24 August 2002
Analysts say wealthy Saudis worried about the potential for terrorism-related lawsuits in the United States are pulling billions of dollars in investments out of the country. A report in the Financial Times of London this week that Saudi investors had already pulled tens of billions of dollars out of American accounts helped drive down the dollar against the Euro.
Wealthy Saudis, including members of the royal family, have hundreds of billions of dollars invested in the United States in everything from equities to real estate. But since the September 11 attacks on the United States in which 15 of the hijackers were from Saudi Arabia, analysts now say Saudis are worried their billions could be frozen, or seized as part of lawsuits stemming from last year's attacks.
Just last week, several members of the Saudi royal family were among those named by relatives of 9/11 victims in a multi-trillion dollar civil lawsuit seeking compensation. And, a new law known as the Patriot Act now gives the U.S. government broad powers to investigate and seize foreign bank accounts to deter possible money laundering.
With the euro now offering an attractive alternative to the dollar, a senior member of the Saudi Arabian Monetary Agency tells the country's Arab News newspaper, wealthy Saudis recently withdrew some 200 billion dollars from American investments.
Khaled al-Maeena is the paper's editor in chief. "I personally know people who [have] average investment in the states of $10-15 million. I think some of these people are selling their property, not that they want to do it, but because they are afraid that if something happens, they [the U.S.] will seize the assets of all Saudis pending finalization of the case. So people are a bit worried. I think they are investing more in Europe and Far Eastern markets," he said.
Former U.S. Assistant Secretary of Defense Frank Gaffney points out that Saudi holdings in the United States have come under scrutiny before.

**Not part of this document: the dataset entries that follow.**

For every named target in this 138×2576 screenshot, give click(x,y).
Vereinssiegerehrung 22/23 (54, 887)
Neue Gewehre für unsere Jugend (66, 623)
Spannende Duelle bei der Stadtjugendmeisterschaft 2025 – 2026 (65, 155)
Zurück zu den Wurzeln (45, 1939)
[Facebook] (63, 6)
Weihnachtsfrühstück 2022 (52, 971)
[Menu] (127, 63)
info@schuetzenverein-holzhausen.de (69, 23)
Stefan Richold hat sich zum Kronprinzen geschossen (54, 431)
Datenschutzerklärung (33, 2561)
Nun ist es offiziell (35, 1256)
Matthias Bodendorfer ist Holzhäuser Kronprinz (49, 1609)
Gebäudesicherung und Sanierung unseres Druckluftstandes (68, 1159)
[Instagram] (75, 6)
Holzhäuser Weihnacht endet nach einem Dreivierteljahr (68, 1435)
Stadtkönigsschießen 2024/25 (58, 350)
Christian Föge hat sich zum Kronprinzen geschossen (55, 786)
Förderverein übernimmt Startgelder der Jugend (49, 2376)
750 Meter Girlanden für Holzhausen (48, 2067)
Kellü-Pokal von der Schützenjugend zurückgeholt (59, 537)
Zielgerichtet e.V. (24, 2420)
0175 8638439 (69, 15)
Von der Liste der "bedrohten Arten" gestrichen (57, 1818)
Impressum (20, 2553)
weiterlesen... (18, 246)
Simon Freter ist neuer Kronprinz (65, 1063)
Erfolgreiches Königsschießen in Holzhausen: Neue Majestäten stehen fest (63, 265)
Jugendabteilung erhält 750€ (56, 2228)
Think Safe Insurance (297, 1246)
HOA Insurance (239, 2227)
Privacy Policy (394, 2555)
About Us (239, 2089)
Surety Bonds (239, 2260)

"There have been Saudi families associated with charitable organizations in the United States that have been placed under investigation or even raided in federal investigations of entities that are suspected of having financial ties to terrorist organizations including those of al-Qaida," Mr. Gaffney said.
Youssef Ibrahim, a former New York Times Middle East correspondent and now at the Council on Foreign Relations, believes Saudis are only doing what any sound investor would.

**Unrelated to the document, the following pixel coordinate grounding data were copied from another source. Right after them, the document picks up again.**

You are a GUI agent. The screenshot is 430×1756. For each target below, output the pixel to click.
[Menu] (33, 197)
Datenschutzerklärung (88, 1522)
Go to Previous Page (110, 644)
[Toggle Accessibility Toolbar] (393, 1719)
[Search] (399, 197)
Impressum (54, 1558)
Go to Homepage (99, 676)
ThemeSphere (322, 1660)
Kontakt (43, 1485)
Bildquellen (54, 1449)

"The climate between us and Saudi Arabia has been poisoned since September 11. If you are a Saudi investor who has anything from $500,000 to two billion dollars here, you would have to be literally out of your mind not to be concerned," Mr. Ibrahim said.
Big investment houses which handle Saudi accounts are reluctant to comment. Gerald Butt is the Gulf editor at the Middle East Economic Survey in Cyprus.
"There is a mood within Saudi Arabia of disquiet not to say anger at the way they feel they're being portrayed and viewed in the United States. Within the royal family, as in Saudi Arabia as a whole, there is a debate going on. There are those within the family who believe that there should be a radial reassessment of the kingdom's ties the United States," Mr. Butt said.
Helping to fuel this exodus of cash have been a series of news reports critical of the kingdom's cooperation in the war on terrorism. Again, Youssef Ibrahim. "All it takes is for a judge to say, it demands the freezing of Saudi assets. We have frozen assets before. We have frozen Iran's assets," Mr. Ibrahim said.
Earlier this month, an analyst for the Rand Corporation who was briefing U.S. defense officials, said the United States should consider seizing Saudi assets if Riyadh does not end its alleged ties to terrorism. U.S. officials said the briefing reflected only the analyst's opinion and not U.S. policy. But Gerald Butt of the Middle East Economic Survey calls the Rand report just one of many factors prompting Saudi Arabia to re-evaluate its overall economic and political relationship with the United States.
"The leaked Rand Corporation briefing to that Pentagon group the other day certainly increased the feeling of irritation and anger in some Saudi circles. But it's been building up ever since September 11, the involvement of Saudi nationals in the bombings in the United States, the perceived anti-Saudi media campaign in the United States media and generally a feeling that the United States has not been an honest broker in the Middle East, Arab Israeli conflict," Mr. Butt said.
Saudi Prince al-Walid bin Talal a nephew of King Fahd and one of the royal family's largest investors in the United States, denies there has been a massive capital flight out of the country. He's the same prince who offered to give New York City $10 million a month after last September's attacks, money that was rejected by then-Mayor Rudy Giuliani after the prince said the United States should re-examine its policies in the Middle East in light of the terrorist attacks.